The expanded testing of urinalysis samples will begin around May 1 and ramp up as more labs come online. The program will be fully implemented Army-wide by Oct. 1 as part of the Army's crackdown on prescription drug abuse.
"We point toward the recent numbers that came out in the Army Gold Book—the Army 2020 Generating Health and Discipline in the Force, Report 2012—about the deaths in the Army related to prescription drugs as a warning and a message to the force about the seriousness," Bailey said.
Bailey said there are stiff penalties for taking unauthorized medications.
"Now we're doing education to try and inform but ultimately these are Schedule 1 controlled drugs. If you took my prescription pill out of my medicine cabinet, that's a felony. It's like taking heroin. You're going to pay the price," he said.
"If you have a valid prescription for the medication, you're good to go. We want to treat our Soldiers, so we're only trying to pass the message that now is the time to take account of what you're doing for your health and well-being," he said.
"So say you hurt your back in Afghanistan and they gave a prescription for hydrocodone, which is Vicodin, very common trade name, which I'm not endorsing, and you're back in the States with no active prescription. But you have a bottle in your house, which you get after turning around in your garage and twisting your back.
"If you take the Vicodin without a prescription—that is criminal behavior we want to educate people about. So go to the doctor, go to the emergency room, go wherever and get a valid prescription and do what they tell you to do."
About four years ago, Baily said the Army began testing for OxyContin, "which the Army didn't introduce to the world, but it kind of came with the society. That was our first step in prescription drug testing.

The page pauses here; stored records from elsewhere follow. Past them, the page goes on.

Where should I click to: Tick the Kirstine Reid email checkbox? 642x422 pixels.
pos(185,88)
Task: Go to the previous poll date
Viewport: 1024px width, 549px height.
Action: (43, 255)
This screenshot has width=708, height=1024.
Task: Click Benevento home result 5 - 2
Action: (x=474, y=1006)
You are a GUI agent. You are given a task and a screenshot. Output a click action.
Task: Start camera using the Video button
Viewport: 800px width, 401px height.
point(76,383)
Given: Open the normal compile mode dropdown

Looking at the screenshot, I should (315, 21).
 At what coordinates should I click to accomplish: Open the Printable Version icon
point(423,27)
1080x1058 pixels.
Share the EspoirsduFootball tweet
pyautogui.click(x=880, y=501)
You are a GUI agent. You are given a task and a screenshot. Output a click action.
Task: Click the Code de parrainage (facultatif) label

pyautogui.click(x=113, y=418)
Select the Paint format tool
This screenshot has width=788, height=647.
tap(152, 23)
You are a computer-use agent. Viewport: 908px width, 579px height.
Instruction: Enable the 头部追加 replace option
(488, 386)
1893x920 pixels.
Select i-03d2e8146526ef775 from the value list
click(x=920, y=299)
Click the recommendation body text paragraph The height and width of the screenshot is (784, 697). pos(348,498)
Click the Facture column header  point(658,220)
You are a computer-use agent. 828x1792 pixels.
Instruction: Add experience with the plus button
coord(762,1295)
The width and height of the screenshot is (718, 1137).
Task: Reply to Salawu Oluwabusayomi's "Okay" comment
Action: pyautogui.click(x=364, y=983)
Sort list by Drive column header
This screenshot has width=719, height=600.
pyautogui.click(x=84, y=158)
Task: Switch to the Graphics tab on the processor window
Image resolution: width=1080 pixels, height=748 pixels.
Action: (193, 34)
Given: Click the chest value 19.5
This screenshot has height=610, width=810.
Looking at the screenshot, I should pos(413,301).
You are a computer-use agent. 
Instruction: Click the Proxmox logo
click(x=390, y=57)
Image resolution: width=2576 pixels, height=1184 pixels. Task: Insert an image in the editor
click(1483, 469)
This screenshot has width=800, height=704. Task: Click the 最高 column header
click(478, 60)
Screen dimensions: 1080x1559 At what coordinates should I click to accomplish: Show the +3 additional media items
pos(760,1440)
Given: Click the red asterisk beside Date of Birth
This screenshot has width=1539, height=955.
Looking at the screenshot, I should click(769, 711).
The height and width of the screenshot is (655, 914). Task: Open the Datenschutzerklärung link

"We're expanding that and the reason we were first speaking about hydrocodone is that it's the most widely prescribed so the fundamentals of supply and demand are there."
As a body, the Army tests about 200 percent a year active-duty, including mobilized and National Guardsmen, Bailey said. More than 1.4 million urine samples were tested last year.
"So every month at every major installation, commanders test four percent a week or 12 percent a month, randomly, and then if commanders have concerns about a particular kind of mission, they can do a unit sweep in which every Soldier will be tested. It's part of everyday life in maneuver units in the operational Army," he added.